*** Provided entries ***

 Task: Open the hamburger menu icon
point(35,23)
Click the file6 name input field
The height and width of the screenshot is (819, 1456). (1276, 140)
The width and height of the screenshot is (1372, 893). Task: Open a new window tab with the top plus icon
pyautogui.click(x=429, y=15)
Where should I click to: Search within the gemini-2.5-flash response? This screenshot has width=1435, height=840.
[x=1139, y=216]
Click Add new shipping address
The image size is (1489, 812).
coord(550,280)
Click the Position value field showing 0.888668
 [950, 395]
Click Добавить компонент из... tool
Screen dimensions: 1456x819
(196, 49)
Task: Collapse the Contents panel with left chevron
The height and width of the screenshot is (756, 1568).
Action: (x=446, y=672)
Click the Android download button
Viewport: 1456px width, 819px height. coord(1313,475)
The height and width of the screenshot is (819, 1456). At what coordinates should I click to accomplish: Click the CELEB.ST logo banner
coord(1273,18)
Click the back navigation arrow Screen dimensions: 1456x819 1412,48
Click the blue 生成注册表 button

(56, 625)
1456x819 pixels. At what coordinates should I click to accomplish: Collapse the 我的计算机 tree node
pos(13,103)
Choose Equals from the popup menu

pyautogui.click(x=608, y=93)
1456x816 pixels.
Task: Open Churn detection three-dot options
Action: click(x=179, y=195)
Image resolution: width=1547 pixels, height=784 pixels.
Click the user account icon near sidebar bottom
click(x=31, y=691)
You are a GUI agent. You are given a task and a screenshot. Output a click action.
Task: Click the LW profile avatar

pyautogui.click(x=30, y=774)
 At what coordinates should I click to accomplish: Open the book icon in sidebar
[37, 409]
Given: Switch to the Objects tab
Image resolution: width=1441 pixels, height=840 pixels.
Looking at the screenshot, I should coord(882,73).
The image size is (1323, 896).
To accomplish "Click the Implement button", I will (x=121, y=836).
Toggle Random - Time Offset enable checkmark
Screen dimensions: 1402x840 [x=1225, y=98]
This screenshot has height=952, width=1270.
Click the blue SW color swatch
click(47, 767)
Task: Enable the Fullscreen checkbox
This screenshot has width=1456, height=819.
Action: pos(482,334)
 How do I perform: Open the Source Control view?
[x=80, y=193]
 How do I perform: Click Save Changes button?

***

§ What the exercise asks: In the listing above, locate the line containing "Choose Equals from the popup menu" and the line containing "Task: Enable the Fullscreen checkbox", then transcribe both and every line between them verbatim.

§ Written response:
Choose Equals from the popup menu

pyautogui.click(x=608, y=93)
1456x816 pixels.
Task: Open Churn detection three-dot options
Action: click(x=179, y=195)
Image resolution: width=1547 pixels, height=784 pixels.
Click the user account icon near sidebar bottom
click(x=31, y=691)
You are a GUI agent. You are given a task and a screenshot. Output a click action.
Task: Click the LW profile avatar

pyautogui.click(x=30, y=774)
 At what coordinates should I click to accomplish: Open the book icon in sidebar
[37, 409]
Given: Switch to the Objects tab
Image resolution: width=1441 pixels, height=840 pixels.
Looking at the screenshot, I should coord(882,73).
The image size is (1323, 896).
To accomplish "Click the Implement button", I will (x=121, y=836).
Toggle Random - Time Offset enable checkmark
Screen dimensions: 1402x840 [x=1225, y=98]
This screenshot has height=952, width=1270.
Click the blue SW color swatch
click(47, 767)
Task: Enable the Fullscreen checkbox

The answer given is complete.